• _WORK REQUEST_
Using the data below, return all lines in which "agent" appears.

• _DATA RECORDS_

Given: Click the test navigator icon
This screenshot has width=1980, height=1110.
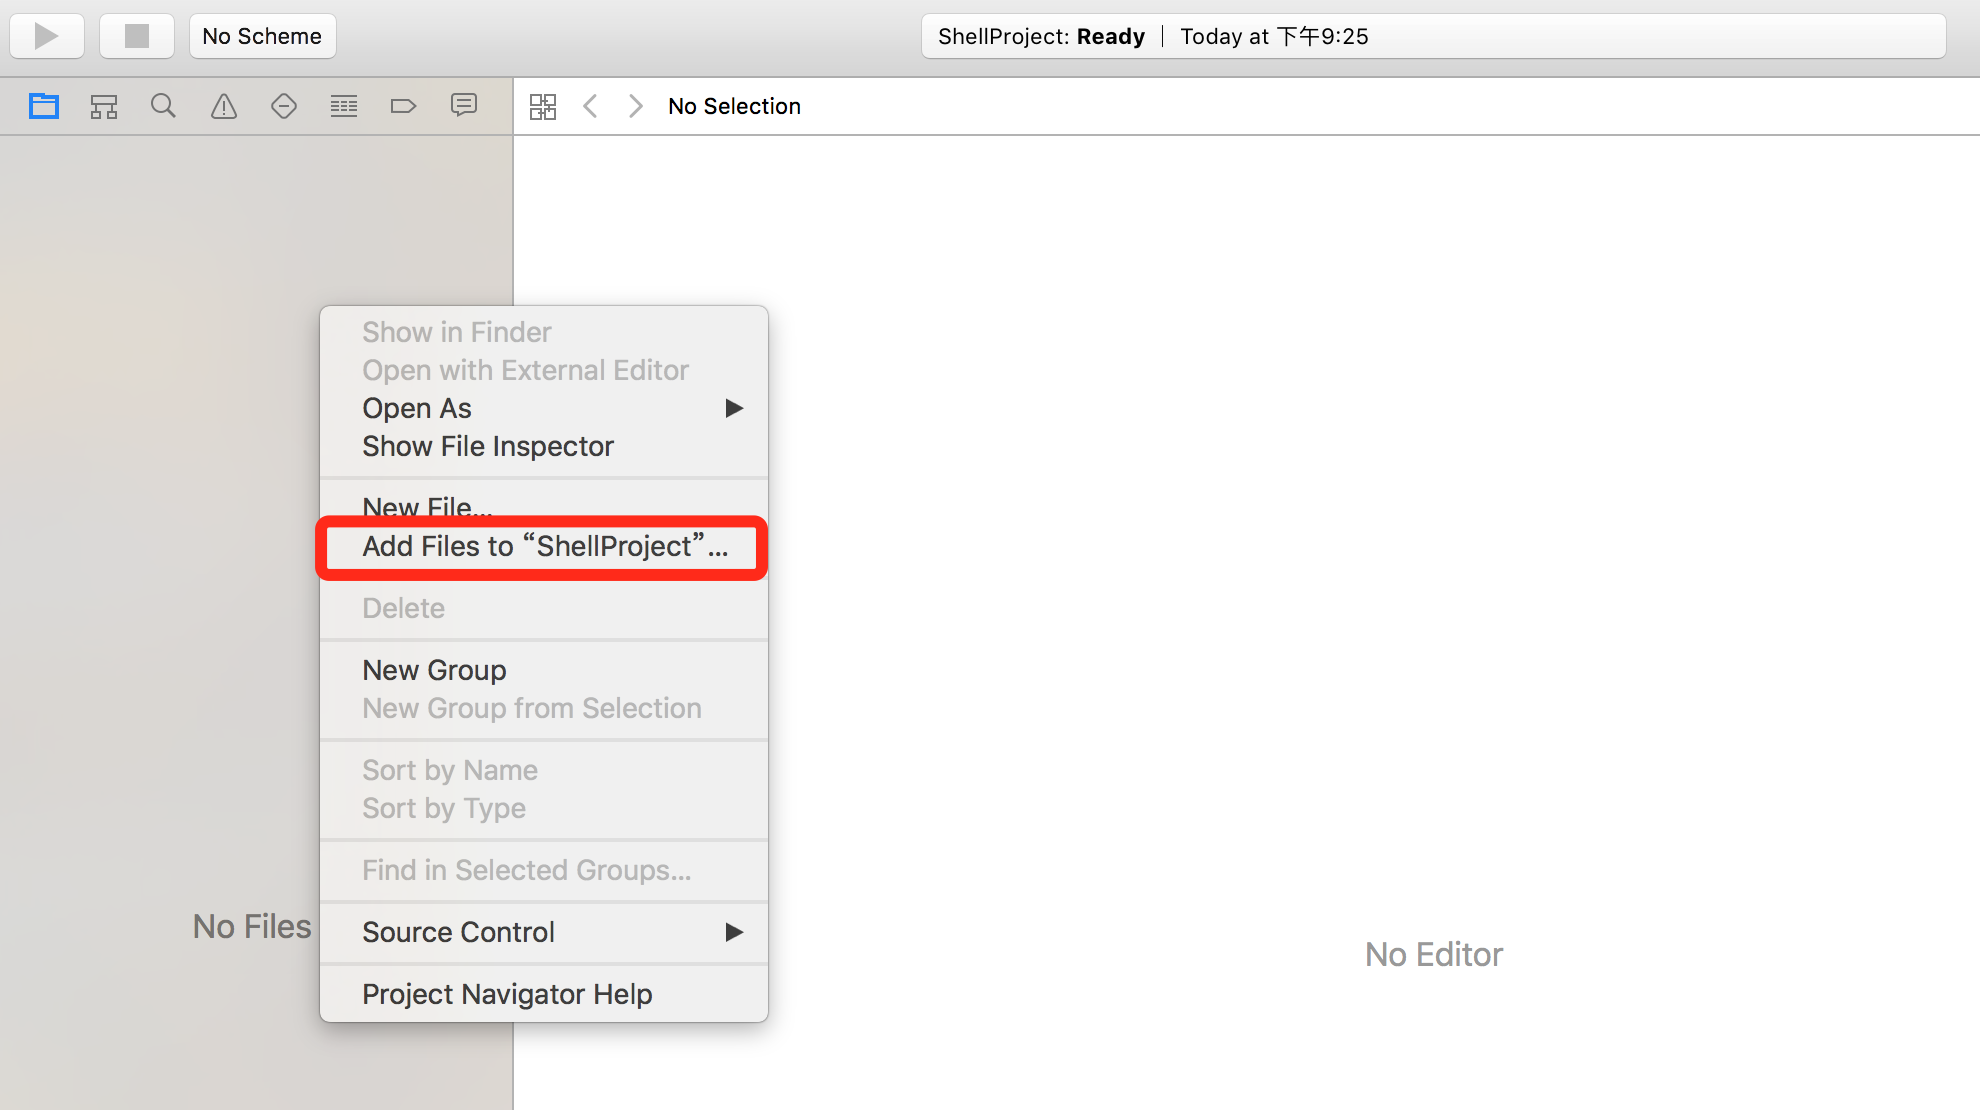Looking at the screenshot, I should [283, 105].
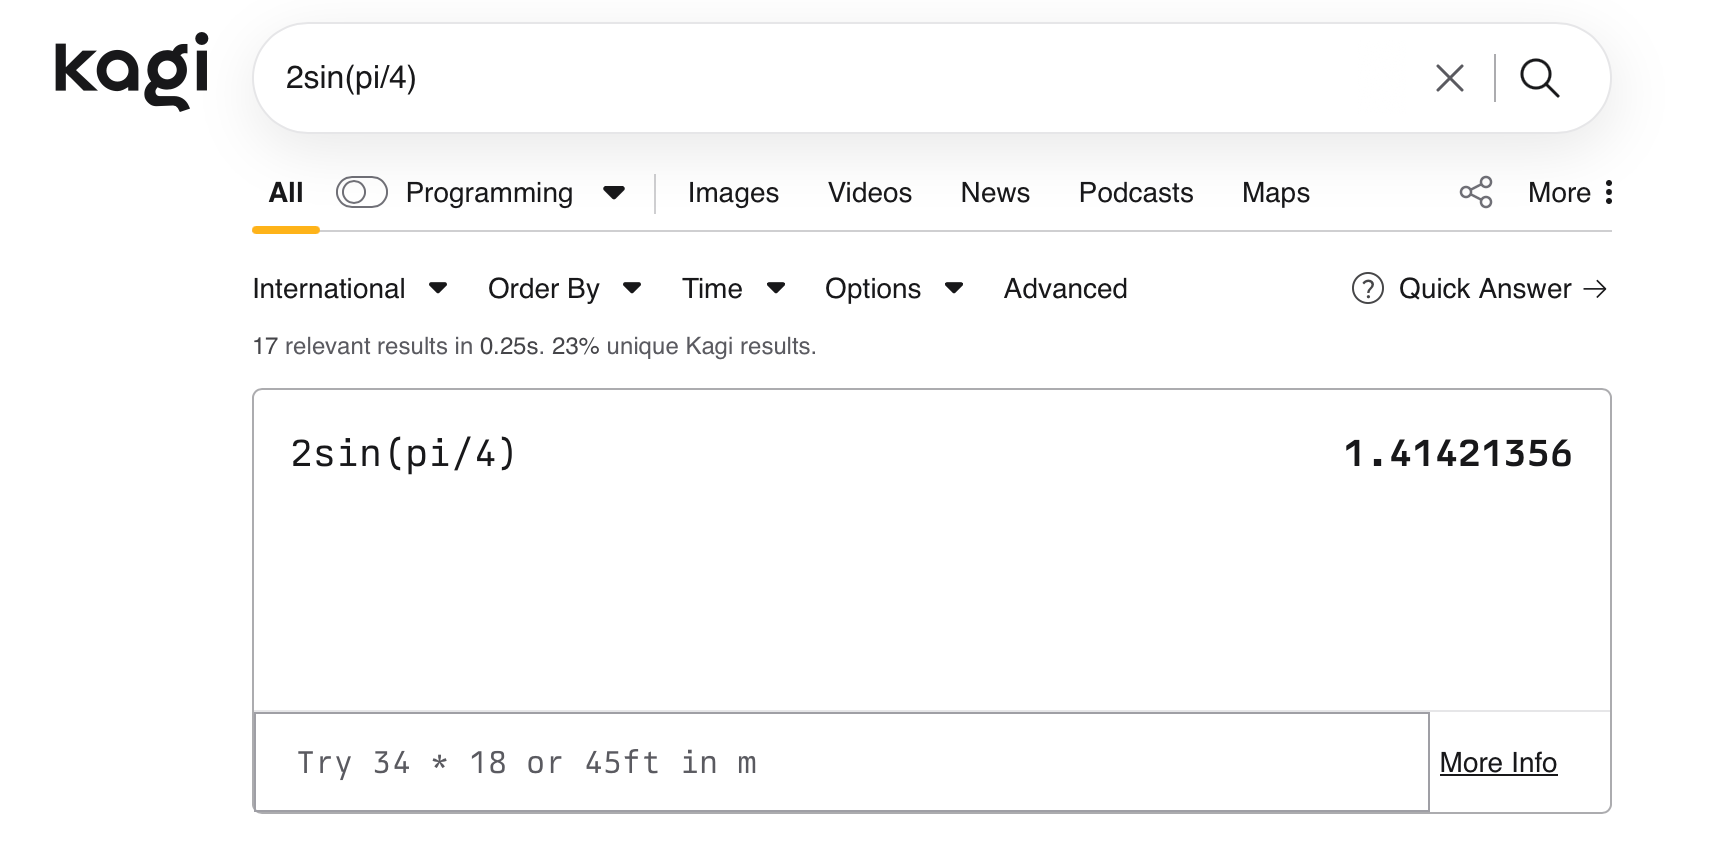
Task: Clear the search query with X icon
Action: pyautogui.click(x=1449, y=78)
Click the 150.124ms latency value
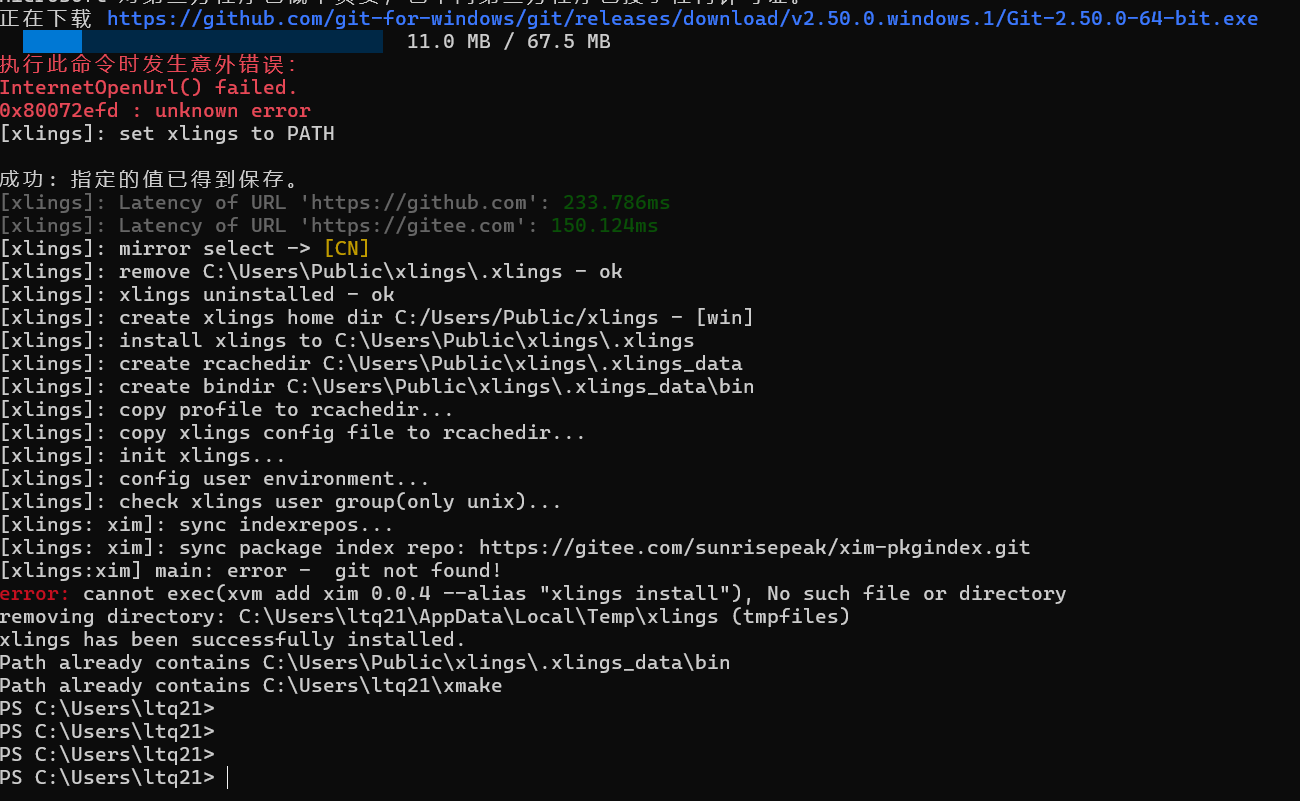Screen dimensions: 1300x801 (x=605, y=226)
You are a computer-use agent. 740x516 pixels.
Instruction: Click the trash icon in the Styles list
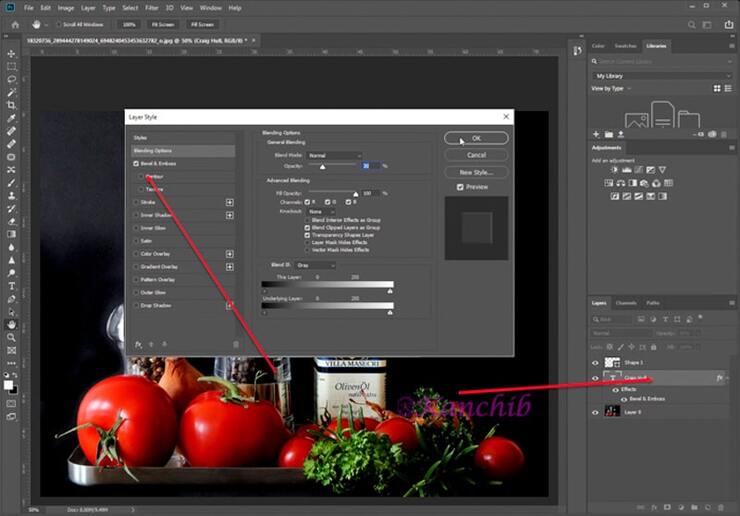(x=236, y=344)
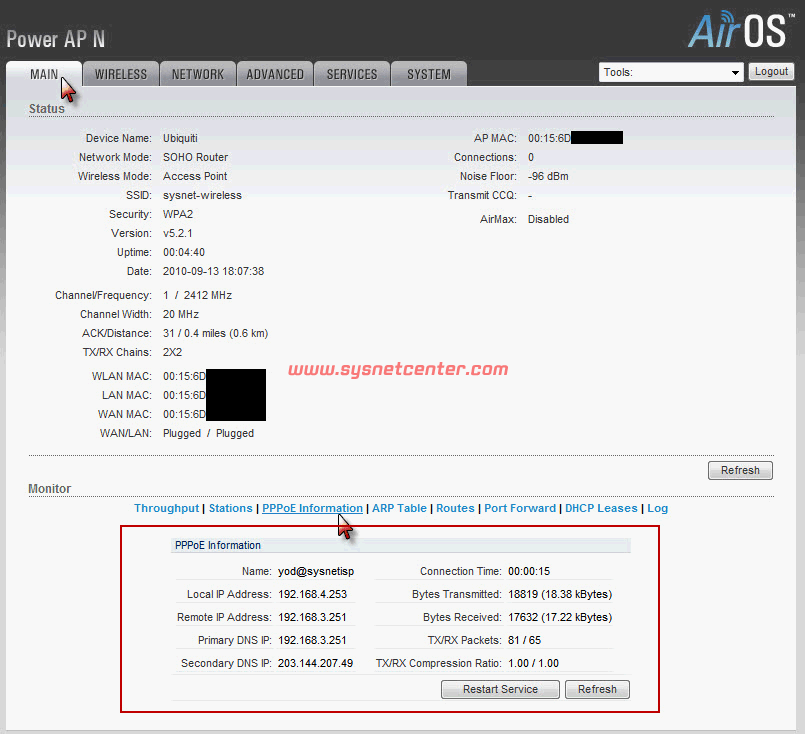
Task: Open the PPPoE Information link
Action: tap(312, 508)
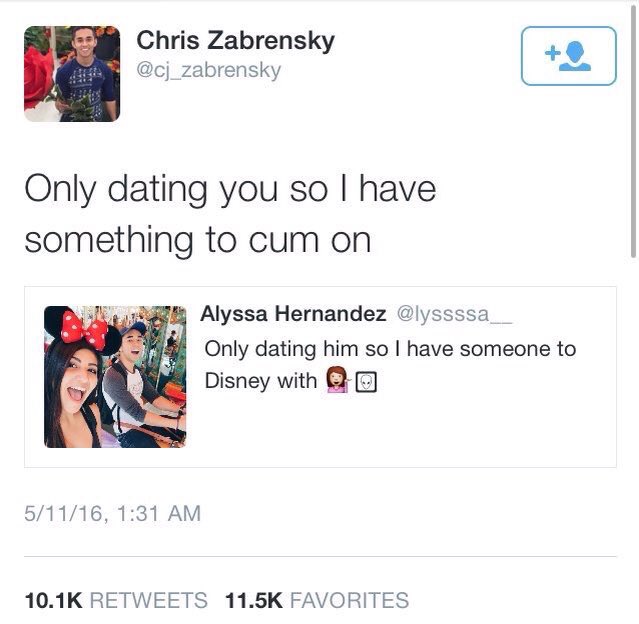Click the vertical scrollbar thumb
The height and width of the screenshot is (624, 639).
633,132
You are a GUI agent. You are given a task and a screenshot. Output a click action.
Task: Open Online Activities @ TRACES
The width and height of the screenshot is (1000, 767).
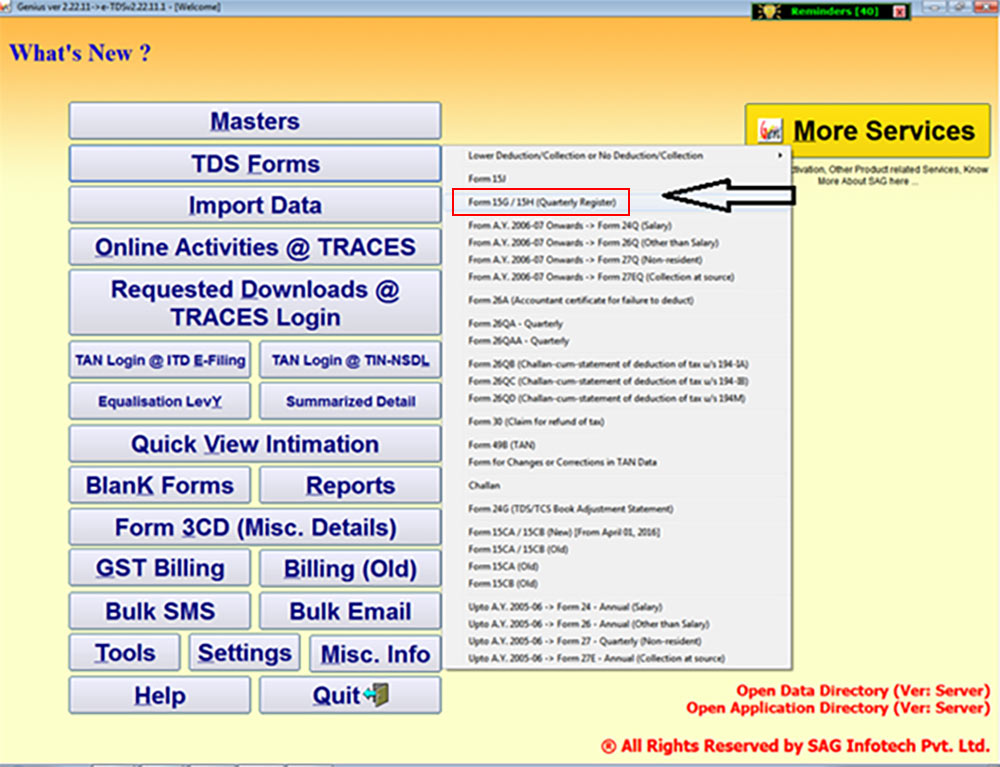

• _OUTPUT OF THE TASK_
You are a computer-use agent. 740x516 pixels.
You are a GUI agent. You are given a task and a screenshot. Output a click action.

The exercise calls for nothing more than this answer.